Friday, 9 March 2018

EDGAR BEAN: FRENCH EFFECTIVITY TO REACH GOAL

Edgar Bean in Carcassonne, his hometown
Edgar Bean. Football Player. France.

I'm Edgar Bean from Carcassonne, Occitan, in the south of France. I'm a professional football player who adores Pelé. I have played in some professional teams but no one of them has offered the most important thing that I was searching: happiness and time to improve. I'm travelling around the world with my family, The Beans, and i must admit that staying with them is much more excited that a World Championship Finale. It's not important for me to achieve the Ballon d'Or because I have something more important than this, a better treasure: my family.


-Good morning, Edgar Bean, and thanks to attend us.

-Good morning. It's a pleasure.

-Well, to start this interview I would like to know how you define yourself.

-I'm a football player, and then I'm a sportsman, an athlete, someone who must take care of his body because it's my work tool. I'm very competitive and I like fair play. I don't understand violence in football or in sport in general. Violence is the failure of dialogue and respect.

-How do you feel being a member of The Beans.

-It's a great and big family. We're always together and we try to help each other because we believe in common work.

-How is a normal day with The Beans?

-There isn't a normal day. Every day is an opportunity to do something different and exciting but basically, we are learning English and this is the centre of all.

 -How long have you been studying English?

-Since Primary School but when you don't live in an English-spoken environment is very difficult to remember and practise all things that you've learnt. France is a country with great language diversity but governments along the history haven't appreciated this and they have created linguistic policies in a favour of French and against the rest of the European languages: Breton, Alsatian, Basque, Occitan, Catalan, Romanesque, Corsican... The most part of French people are bilingual but the knowledge of English is very low. Curiously, the second most spoken language in France is Arabian, of course as a result of colonisations and immigrations. France must change its mentality if the country wants to be competitive from the point of view of languages.

-What part of France are you come from?

-From Carcassonne in the south east. My hometown was one of the most important cities and cultural centres during the Middle Age. It was the centre of Catharism, the movement that explains and gives sense to the most important events during that time. Carcassonne is recognized as a Human Heritage by the UNESCO and it's also the place where was filmed Robin Hood, The Prince of Thieves with Kevin Costner, Mary-Elizabeth Mastrantonio, Alan Rickman, Morgan Freeman and Sean Connery.

-How can a French footballer arrive to success?

-Working hard and believing in you. Being constant and accepting good advice and refusing bad ones.

-What can you explain about your life with The Beans?

-Well, we're sailing in the same boat and we have the same objective. We're working very hard to reach it.

-And after?

-Life continues. Every Bean will take his/her path and this family will have been a good experience, something to remember with a big laugh.

-Which is your best memory with the family?

-It's not possible to choose only one but, perhaps, I would choose our visit to Rio de Jaineiro because I had the chance to stay in Maracana. The dream comes true. I'm a great fan of Pelé, for me, one of the best football players of the history, if not the best. Visiting this stadium was a mystic experience that I will never forget.

-You have said, you like reading and watching cinema. Could you talk about the last book that you have read?

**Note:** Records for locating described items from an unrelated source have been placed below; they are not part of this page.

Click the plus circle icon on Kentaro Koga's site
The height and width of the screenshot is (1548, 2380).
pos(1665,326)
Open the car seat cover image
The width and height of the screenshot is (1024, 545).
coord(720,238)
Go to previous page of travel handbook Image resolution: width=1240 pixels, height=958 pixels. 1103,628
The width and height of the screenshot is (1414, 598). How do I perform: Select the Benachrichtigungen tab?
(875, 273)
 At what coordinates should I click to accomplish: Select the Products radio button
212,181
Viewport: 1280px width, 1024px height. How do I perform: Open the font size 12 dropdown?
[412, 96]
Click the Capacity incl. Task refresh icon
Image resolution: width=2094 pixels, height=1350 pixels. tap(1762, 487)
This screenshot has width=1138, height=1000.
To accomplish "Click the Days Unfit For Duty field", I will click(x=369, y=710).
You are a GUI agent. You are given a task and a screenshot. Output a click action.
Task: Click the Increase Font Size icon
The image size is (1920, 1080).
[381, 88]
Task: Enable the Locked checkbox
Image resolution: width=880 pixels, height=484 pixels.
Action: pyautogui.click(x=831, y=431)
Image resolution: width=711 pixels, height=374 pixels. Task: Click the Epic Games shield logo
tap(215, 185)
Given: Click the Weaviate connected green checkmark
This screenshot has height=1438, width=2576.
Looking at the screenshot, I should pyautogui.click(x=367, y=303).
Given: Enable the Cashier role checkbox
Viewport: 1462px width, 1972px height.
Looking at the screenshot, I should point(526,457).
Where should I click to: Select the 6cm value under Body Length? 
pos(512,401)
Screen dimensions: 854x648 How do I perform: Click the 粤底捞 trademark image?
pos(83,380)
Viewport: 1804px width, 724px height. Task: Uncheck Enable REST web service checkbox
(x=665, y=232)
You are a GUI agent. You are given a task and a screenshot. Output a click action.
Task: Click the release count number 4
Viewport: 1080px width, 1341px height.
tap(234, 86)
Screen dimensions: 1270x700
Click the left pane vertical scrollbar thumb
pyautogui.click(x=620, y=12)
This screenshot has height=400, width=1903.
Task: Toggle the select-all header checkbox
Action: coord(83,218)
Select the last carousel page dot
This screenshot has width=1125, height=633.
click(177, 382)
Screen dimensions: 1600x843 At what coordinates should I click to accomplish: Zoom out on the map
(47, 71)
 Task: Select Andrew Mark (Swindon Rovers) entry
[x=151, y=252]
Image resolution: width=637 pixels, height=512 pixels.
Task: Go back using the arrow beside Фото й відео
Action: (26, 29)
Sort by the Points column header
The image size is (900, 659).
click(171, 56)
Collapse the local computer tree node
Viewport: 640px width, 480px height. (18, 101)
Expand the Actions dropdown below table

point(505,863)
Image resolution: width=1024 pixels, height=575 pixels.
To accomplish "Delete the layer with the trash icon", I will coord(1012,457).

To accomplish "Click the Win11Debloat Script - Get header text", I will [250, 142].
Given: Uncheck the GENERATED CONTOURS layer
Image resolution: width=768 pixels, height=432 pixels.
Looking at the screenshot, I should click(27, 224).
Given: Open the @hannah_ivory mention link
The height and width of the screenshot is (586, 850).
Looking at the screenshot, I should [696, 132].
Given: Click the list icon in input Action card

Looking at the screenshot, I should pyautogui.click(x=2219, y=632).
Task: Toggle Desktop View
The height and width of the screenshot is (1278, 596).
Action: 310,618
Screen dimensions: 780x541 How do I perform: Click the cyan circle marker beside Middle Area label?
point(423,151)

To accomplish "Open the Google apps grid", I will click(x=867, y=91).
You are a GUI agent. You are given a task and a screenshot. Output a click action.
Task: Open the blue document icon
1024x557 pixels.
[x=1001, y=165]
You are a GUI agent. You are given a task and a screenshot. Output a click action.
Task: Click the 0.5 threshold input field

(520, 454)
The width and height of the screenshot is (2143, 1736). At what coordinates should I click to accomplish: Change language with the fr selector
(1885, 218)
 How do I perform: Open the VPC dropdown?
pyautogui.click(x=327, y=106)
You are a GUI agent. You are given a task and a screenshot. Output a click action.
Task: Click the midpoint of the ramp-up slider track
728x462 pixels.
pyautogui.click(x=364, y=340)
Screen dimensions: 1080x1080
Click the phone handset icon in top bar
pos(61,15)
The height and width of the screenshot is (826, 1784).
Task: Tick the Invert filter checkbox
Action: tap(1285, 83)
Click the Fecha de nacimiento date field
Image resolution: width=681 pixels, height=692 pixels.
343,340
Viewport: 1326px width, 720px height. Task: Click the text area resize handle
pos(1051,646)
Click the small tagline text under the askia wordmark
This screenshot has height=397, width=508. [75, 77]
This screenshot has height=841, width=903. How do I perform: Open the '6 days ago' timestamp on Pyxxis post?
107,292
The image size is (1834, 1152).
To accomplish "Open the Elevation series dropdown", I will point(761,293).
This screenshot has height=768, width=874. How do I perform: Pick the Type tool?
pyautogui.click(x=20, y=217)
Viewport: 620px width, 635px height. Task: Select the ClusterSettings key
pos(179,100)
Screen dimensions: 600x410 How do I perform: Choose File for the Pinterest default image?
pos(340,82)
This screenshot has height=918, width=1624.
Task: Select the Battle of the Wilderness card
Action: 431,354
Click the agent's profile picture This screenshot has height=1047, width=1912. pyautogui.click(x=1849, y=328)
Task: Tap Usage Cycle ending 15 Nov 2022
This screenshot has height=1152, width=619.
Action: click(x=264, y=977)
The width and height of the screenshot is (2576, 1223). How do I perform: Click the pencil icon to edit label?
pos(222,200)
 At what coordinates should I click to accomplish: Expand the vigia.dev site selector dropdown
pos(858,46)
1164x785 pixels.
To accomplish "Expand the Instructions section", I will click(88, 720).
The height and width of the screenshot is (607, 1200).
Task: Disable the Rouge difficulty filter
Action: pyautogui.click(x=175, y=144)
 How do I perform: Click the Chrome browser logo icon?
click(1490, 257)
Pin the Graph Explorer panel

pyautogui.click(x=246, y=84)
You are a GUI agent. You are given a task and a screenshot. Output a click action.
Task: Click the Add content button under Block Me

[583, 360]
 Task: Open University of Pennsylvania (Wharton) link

-I've read an interesting book about Diego Armando Maradona, the Argentinian football player who could arrive to be the best but chose the worst paths and finished fighting against lots of personal problems.

-And your favourite film?

-I like lots of films but one of my preferred is Balto, a film about a Siberian husky and sled dog who led his team on the final leg of the 1925 serum run to Nome, in which diphtheria antitoxin was transported from Anchorage, Alaska, to Nenana, Alaska, by train and then to Nome by dog sled to combat an outbreak of the disease. It's a wonderful film about how animals help us to survive in extreme situations.

-What would you say to children who want to be a professional footballer?

-Football is a sport and every sport needs discipline, effort and follow the trainer instructions. You don't play alone. You belong to a team and you must work for it because you must work together. If the team wins, all people win and if the team loses, all people lose. Partnership, confidence, honesty and trust are very important to arrive to be not only a good football player but a good person. Sport must create good people because you can arrive to be a mirror for thousands, millions of other children and you must offer strong values.

-What do you like to improve in football?

-For one hand, I think new technology must applicate in professional leagues because, it's a pity, but in these levels, football is a big business and you can lose a lot of money only because of a wrong decision of the referee. Technology could be the solution like in the American Football League. For other hand, I think we must work very hard to impulse female football. In general, female presence in sport is underestimated and it's a terrible mistake. We must change it.

-Thank you very much, Edgar Bean.

-You're welcome.


It's like everything in football, and life. You need to look, 
you need to think, you need to move, you need to find space, 
you need to help others. It's very simple in the end.